We don’t always notice the love for all the brokenness. We become consumed with our brokenness and our pain. Broken friendships, broken families, broken hearts. After those fiery passions of our youth were seemingly extinguished into a steamy disappearing act, there comes a time when you brush aside some of the wet, dirty ashes and find there’s still an ember. But it’s an ember of a different sort — it’s slow burning and steady and it understands its purpose: re-ignition.

 

It’s from the ashes of our dying that we can reignite true love — that crazy Jesus love that stays despite the raging bullshit we humans love to create.
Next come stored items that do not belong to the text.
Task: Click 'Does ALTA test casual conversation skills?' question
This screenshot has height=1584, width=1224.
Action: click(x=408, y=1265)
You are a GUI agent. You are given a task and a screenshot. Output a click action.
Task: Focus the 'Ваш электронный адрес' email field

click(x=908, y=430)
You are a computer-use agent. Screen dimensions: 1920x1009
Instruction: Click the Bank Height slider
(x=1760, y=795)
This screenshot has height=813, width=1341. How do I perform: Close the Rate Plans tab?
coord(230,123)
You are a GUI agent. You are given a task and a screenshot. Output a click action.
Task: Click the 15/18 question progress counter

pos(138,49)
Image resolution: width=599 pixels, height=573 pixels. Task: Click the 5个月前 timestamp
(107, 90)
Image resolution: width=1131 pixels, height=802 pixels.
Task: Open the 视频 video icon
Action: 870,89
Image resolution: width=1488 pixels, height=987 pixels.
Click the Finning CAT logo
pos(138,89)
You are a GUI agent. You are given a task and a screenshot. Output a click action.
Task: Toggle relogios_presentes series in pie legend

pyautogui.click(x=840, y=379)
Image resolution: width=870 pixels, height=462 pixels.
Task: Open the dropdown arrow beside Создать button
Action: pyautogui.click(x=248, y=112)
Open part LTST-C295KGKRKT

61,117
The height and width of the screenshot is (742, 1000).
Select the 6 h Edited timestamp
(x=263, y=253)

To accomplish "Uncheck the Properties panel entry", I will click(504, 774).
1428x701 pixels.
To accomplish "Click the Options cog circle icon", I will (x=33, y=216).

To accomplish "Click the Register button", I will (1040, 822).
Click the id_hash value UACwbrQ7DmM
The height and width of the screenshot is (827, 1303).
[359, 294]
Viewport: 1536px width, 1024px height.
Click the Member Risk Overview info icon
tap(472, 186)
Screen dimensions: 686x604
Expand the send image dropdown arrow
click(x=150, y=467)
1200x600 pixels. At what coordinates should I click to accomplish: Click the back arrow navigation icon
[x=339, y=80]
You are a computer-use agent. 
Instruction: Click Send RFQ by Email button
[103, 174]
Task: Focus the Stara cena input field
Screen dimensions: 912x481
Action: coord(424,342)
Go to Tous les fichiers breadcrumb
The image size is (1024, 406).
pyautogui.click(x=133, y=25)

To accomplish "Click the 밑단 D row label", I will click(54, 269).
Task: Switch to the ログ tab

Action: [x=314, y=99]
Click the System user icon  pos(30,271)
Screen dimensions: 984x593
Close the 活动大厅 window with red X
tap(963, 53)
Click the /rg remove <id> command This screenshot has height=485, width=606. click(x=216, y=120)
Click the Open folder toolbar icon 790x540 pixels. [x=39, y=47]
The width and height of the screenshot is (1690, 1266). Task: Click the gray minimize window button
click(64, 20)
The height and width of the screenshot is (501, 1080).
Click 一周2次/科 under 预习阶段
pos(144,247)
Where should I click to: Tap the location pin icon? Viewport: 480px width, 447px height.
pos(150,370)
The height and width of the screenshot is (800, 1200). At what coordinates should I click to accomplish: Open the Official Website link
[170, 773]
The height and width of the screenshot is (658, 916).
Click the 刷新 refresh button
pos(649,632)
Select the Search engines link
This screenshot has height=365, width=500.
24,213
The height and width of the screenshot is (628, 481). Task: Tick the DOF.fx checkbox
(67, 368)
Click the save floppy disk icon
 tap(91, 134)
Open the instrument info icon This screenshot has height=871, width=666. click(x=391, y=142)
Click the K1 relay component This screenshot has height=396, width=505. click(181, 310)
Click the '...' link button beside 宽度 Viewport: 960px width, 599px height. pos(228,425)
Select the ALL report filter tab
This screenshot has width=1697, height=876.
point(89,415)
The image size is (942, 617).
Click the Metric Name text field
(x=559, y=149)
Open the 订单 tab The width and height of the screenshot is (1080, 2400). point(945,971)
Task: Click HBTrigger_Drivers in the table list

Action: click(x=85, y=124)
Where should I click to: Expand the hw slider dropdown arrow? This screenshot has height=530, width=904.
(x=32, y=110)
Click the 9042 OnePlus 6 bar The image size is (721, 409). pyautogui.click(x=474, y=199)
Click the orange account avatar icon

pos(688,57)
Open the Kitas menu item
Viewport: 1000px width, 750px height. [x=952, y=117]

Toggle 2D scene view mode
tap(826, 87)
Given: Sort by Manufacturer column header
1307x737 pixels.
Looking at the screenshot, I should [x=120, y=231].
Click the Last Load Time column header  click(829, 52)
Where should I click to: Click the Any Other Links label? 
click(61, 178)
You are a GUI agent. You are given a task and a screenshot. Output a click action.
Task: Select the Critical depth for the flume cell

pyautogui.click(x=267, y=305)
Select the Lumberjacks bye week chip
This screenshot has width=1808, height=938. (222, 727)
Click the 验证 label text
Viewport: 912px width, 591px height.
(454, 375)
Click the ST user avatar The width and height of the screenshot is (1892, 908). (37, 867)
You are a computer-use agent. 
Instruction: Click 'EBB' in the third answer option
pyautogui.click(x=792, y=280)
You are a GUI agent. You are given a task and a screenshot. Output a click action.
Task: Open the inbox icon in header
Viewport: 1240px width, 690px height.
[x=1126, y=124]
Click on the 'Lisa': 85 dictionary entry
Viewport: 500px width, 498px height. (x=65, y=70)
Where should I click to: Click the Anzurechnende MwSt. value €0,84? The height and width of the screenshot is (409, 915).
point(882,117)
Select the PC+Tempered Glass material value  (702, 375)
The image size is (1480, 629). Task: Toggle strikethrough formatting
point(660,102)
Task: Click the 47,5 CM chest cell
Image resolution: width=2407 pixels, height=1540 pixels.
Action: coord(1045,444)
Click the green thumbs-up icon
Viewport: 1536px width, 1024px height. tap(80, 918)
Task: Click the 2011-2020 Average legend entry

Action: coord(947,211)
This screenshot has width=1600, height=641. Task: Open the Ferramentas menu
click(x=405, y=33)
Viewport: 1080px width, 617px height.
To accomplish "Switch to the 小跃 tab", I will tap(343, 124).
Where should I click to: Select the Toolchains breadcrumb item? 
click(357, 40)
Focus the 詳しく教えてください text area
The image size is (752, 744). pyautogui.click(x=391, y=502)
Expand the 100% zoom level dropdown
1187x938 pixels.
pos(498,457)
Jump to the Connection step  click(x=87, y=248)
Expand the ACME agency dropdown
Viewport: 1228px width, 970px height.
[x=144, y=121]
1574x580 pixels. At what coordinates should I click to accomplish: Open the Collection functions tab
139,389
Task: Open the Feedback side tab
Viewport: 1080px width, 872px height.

It’s in the dying that we notice the love and can let it wash over us. When we finally have the courage to look the dying in the eye, to open up our brokenness to the cruelty of this life, that’s when the love comes in.

 

It’s the love of friendships, reconnected. It’s a dinner date with a friend I thought was lost to me for all sorts of drama and pain. We left each other in injured silence, went about our lives. I grieved like I was mourning the dead.  And like resurrection work, out of those ashes came some text messages. Short at first, and intermittent.  Then longer conversations. Then reconciliation coffee. Next, resurrection dinner. From the dying we can find the love.

 

It’s the love of the oldest of friends — the ones from 6th grade, the ones you shared crushes and maybe kisses with, but the timing, your behavior, your everything was always just wrong — but you can reach out when your shared friend is dying and say, “I want to talk about her, and you’re the person I think of when I say I want to talk about her.” And though you haven’t seen each other in years either, he says, “I’m here,” and “I’ll fly there.”  While nothing is really okay, this makes everything a little okay. This is leaning into life — even the shitty parts — and it’s noticing the love for the dying.

 

It’s the love of sitting with another friend who wishes she was dead, and you hold space for her. You just be there with her in her wishing. You take precautions. You ask the right questions, you make sure this is not a serious statement. You drink wine with her and corral children for her while she deals with the realities of her life — a special needs child about to be kicked out of school; the dynamics of broken, beautiful love; the unfulfilled heart of a mom who gave it all up for the family. You leave her sure of one thing: she know you love her, even in the midst of the dying.

 

It’s the love of knowing everything is passing. As I sit around the Thanksgiving table this year, the faces will be different than they were in my childhood. I have the blessing of my husband and his family. My parents will manage to shuffle their way to dinner, too. There will be black olives, but no cocktail peanuts. I will look at the faces that have grown older in these twenty years my husband and I have been together, and I will notice the love. My children will never have another Thanksgiving where they are 9 and 12.

 

I will sit with broken people, and I will thank God for our brokenness. Broken people, I think, are better suited for this life. We are the guts and the hearts of this life. We feel it deep; we carry those oldest friends, that family lineage in our DNA like treasured love notes in our pocket, and see the love despite the dying.

 

We are the ones who open our arms, fully aware of the nails aimed at our wrists. We’re the snowflakes and the bleeding hearts, the musicians, the artists, the thinkers. I give thanks for our brokenness, and I give thanks for our grief, because it gives us moments rich with the scent of bread baking and cookies, the saltiness of black olives and cocktail nuts, of letting moments linger like licorice on our taste buds. We are the ones who see.

 

Like Jesus was broken on the cross, we — the fractured — can see the light come in.